Oltre 3.700 astigiani vivono all'estero e potrebbero tornare "a casa" per trascorrere le ferie estive alla scoperta della loro storia

Vacanze all’insegna del proprio passato alla scoperta dei legami con il territorio

Approfittare delle vacanze estive, specie in un momento di emergenza sanitaria come quello che stiamo vivendo, per tornare al passato, scoprendo le radici che ci legano a un dato territorio. E’ questa la proposta lanciata dall’amministrazione comunale di Asti che guarda agli oltre 3.700 astigiani residenti all’estero (dati A.I.R.E) invitati, per l’estate, a visitare Asti e la sua provincia così da percorrere un viaggio anche alla ricerca delle loro radici.

Si tratta di un’iniziativa interessante rivolta, in particolare, a 611 astigiani presenti in Francia (16,30%) ai 365 della Germania (9,74%), ma non mancano gli astigiani residenti in Argentina (741 presenze – 19,77%) e negli Stati Uniti con 176 presenze (4,70%).

Un appello che, allo stesso tempo, ha l’obiettivo di aiutare il settore turistico locale messo in profonda crisi durante il lockdown da Coronavirus.

Un turismo tra “identità” e “sentimento” sul quale stanno lavorando più assessori, a cominciare da Mariangela Cotto che ai piemontesi nel mondo ha dedicato molta attenzione con viaggi e iniziative di sostegno e che vuole non disperdere questo patrimonio di legami e tradizioni, “per ricordare – spiega – che abbiamo parenti che forse ignoriamo, volti dietro indirizzi e calligrafie ad inchiostro su buste ingiallite, per girare e riscoprire le fatiche di ieri con la fortuna di avere radici”.

“The home of Buon Vivere”

“L’iniziativa Astigiani nel mondo –  aggiunge l’assessore al turismo Loretta Bologna – si rileva quanto mai utile ed appropriata in un periodo così difficile per il turismo, consentendo di ricreare un clima di colleganza e di amicizia in cui vivere Asti, città d’arte e importante centro vitivinicolo e di eccellenze enogastronomiche, come “The home of Buon Vivere” proposta turistica che nessuno meglio degli astigiani sparsi in tutto il mondo è in grado di apprezzare”.

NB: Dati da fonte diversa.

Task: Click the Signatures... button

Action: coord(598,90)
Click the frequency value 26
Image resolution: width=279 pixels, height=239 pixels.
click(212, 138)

Se l’idea di ripercorrere i passi lungo la propria storia familiare è parte della vacanza, anche gli uffici dell’anagrafe sono pronti a fare la loro parte per incentivare gli astigiani nel mondo a tornare nel Monferrato: “Si renderanno disponibili – aggiunge l’assessore Renato Berzano – alla ricerca genealogica rintracciando le affinità e le relazioni parentali, attraverso lo screening dei documenti che ne testimoniano i modi di vita, il grado di istruzione, i luoghi dove essi hanno abitato e hanno trascorso la loro esistenza, le professioni e i mestieri che hanno esercitato”.

Anche per il sindaco Maurizio Rasero il turismo delle radici “è un’opportunità che Asti non deve trascurare perché funzionale allo sviluppo economico del nostro territorio”. “Invito tutti gli astigiani all’estero – conclude Rasero – ad usufruire di questa opportunità per creare una rete sempre più ampia e una maggiore iscrizione all’A.I.R.E. al fine di creare un incontro tra passato e presente”.